Only those lines in the data below from the line containing "オーダースーツ Global Style TOP (27, 2431)" through the line containing "Tumblr (261, 2505)", both included, should be restated word for word.

Pixel coordinate grounding data:
****************************************
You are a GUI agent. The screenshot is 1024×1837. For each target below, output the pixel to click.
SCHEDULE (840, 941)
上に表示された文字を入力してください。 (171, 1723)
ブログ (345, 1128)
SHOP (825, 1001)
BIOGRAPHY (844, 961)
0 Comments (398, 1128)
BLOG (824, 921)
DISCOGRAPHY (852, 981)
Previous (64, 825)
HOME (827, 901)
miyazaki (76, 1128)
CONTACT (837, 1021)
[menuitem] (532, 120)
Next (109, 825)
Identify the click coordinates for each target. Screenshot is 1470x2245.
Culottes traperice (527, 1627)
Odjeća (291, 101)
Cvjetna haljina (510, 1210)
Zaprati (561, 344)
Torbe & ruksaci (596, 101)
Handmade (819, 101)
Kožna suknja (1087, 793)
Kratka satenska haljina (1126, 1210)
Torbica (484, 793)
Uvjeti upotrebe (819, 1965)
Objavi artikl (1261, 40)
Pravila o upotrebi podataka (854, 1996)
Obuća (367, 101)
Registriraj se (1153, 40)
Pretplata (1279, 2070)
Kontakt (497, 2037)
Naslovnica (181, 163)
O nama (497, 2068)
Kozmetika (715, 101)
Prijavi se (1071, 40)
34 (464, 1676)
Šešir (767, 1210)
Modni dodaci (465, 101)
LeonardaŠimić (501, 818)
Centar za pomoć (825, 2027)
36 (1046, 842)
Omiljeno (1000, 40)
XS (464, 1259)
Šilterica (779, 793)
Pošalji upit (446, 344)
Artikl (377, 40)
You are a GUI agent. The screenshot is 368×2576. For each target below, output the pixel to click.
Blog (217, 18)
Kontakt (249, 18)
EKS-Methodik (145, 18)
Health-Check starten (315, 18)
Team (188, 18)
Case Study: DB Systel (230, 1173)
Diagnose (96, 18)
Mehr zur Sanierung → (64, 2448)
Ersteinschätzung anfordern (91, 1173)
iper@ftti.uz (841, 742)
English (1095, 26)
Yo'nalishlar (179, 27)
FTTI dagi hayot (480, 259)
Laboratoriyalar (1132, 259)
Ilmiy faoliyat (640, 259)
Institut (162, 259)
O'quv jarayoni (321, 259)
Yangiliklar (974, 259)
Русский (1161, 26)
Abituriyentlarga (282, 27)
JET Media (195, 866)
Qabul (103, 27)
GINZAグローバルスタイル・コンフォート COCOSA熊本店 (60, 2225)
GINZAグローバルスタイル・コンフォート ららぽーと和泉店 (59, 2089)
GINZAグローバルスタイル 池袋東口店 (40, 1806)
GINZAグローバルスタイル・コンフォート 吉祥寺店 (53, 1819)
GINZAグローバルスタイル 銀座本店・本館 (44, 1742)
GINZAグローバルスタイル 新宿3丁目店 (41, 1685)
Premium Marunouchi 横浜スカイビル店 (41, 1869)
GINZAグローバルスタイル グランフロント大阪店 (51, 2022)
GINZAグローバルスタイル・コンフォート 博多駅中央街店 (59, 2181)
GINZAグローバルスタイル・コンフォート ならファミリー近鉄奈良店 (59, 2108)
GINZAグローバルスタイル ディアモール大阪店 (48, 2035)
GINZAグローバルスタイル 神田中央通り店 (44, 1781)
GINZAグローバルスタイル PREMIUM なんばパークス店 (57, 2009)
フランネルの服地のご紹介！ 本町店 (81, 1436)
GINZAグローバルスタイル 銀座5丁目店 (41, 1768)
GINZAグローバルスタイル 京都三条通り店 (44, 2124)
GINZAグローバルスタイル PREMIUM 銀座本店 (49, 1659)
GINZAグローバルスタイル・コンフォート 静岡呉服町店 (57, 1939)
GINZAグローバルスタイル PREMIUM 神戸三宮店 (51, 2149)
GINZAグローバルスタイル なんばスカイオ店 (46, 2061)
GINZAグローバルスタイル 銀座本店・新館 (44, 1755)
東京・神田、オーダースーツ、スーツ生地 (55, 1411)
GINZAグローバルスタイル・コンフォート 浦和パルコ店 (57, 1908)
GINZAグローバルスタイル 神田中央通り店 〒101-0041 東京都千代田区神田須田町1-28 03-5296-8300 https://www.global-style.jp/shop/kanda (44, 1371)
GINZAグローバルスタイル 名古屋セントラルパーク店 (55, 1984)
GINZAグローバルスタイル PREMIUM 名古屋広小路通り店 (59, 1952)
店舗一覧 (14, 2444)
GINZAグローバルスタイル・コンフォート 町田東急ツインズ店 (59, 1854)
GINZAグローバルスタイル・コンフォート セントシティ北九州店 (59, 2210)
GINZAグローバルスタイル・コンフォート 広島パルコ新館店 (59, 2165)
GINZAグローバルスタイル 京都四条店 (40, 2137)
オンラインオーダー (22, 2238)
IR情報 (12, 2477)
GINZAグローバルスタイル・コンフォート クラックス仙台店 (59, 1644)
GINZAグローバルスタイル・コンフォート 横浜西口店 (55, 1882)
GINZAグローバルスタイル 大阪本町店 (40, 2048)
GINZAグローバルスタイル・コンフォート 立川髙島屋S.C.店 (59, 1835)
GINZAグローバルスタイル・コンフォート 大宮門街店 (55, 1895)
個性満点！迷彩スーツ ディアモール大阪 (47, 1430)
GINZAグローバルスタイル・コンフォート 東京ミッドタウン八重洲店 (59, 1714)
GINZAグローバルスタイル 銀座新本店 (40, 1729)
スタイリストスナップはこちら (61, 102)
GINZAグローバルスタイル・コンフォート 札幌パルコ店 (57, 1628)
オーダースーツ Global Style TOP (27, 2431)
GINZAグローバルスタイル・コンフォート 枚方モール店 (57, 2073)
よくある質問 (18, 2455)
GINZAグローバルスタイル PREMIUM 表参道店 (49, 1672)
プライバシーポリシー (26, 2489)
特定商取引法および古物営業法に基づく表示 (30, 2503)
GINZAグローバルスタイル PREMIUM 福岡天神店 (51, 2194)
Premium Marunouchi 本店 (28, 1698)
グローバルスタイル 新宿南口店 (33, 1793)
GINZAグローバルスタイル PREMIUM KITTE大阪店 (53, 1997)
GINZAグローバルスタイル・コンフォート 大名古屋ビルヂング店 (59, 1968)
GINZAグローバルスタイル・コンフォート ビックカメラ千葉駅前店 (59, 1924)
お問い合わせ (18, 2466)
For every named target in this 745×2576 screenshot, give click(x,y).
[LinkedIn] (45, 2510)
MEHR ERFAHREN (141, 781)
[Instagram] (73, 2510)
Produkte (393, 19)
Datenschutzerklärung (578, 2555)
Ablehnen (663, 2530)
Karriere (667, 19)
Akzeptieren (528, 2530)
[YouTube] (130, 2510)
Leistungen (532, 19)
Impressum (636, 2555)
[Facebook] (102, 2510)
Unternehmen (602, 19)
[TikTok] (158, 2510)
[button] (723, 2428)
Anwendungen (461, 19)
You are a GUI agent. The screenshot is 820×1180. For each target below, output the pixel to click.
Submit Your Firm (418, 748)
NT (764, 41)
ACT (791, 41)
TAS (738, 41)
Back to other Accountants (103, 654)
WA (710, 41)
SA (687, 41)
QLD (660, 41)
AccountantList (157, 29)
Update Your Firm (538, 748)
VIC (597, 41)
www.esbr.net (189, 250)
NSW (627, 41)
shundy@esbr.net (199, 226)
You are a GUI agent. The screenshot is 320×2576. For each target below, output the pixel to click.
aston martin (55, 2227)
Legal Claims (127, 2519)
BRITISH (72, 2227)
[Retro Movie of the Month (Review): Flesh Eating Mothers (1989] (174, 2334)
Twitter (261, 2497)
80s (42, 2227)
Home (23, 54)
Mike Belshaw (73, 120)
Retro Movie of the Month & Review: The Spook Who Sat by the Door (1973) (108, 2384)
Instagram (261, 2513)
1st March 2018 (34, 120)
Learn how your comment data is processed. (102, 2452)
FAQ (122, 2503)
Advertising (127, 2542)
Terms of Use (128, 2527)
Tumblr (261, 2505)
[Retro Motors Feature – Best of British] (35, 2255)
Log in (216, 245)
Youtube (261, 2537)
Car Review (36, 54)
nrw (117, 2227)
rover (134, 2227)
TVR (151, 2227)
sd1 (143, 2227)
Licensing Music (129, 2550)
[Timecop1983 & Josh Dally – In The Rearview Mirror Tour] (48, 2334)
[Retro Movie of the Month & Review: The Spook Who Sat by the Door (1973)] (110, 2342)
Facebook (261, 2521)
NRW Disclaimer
****************************************
## Task response
オーダースーツ Global Style TOP (27, 2431)
GINZAグローバルスタイル・コンフォート 枚方モール店 (57, 2073)
よくある質問 (18, 2455)
GINZAグローバルスタイル PREMIUM 表参道店 (49, 1672)
プライバシーポリシー (26, 2489)
特定商取引法および古物営業法に基づく表示 (30, 2503)
GINZAグローバルスタイル PREMIUM 福岡天神店 (51, 2194)
Premium Marunouchi 本店 (28, 1698)
グローバルスタイル 新宿南口店 (33, 1793)
GINZAグローバルスタイル PREMIUM KITTE大阪店 (53, 1997)
GINZAグローバルスタイル・コンフォート 大名古屋ビルヂング店 (59, 1968)
GINZAグローバルスタイル・コンフォート ビックカメラ千葉駅前店 (59, 1924)
お問い合わせ (18, 2466)
For every named target in this 745×2576 screenshot, give click(x,y).
[LinkedIn] (45, 2510)
MEHR ERFAHREN (141, 781)
[Instagram] (73, 2510)
Produkte (393, 19)
Datenschutzerklärung (578, 2555)
Ablehnen (663, 2530)
Karriere (667, 19)
Akzeptieren (528, 2530)
[YouTube] (130, 2510)
Leistungen (532, 19)
Impressum (636, 2555)
[Facebook] (102, 2510)
Unternehmen (602, 19)
[TikTok] (158, 2510)
[button] (723, 2428)
Anwendungen (461, 19)
You are a GUI agent. The screenshot is 820×1180. For each target below, output the pixel to click.
Submit Your Firm (418, 748)
NT (764, 41)
ACT (791, 41)
TAS (738, 41)
Back to other Accountants (103, 654)
WA (710, 41)
SA (687, 41)
QLD (660, 41)
AccountantList (157, 29)
Update Your Firm (538, 748)
VIC (597, 41)
www.esbr.net (189, 250)
NSW (627, 41)
shundy@esbr.net (199, 226)
You are a GUI agent. The screenshot is 320×2576. For each target below, output the pixel to click.
aston martin (55, 2227)
Legal Claims (127, 2519)
BRITISH (72, 2227)
[Retro Movie of the Month (Review): Flesh Eating Mothers (1989] (174, 2334)
Twitter (261, 2497)
80s (42, 2227)
Home (23, 54)
Mike Belshaw (73, 120)
Retro Movie of the Month & Review: The Spook Who Sat by the Door (1973) (108, 2384)
Instagram (261, 2513)
1st March 2018 (34, 120)
Learn how your comment data is processed. (102, 2452)
FAQ (122, 2503)
Advertising (127, 2542)
Terms of Use (128, 2527)
Tumblr (261, 2505)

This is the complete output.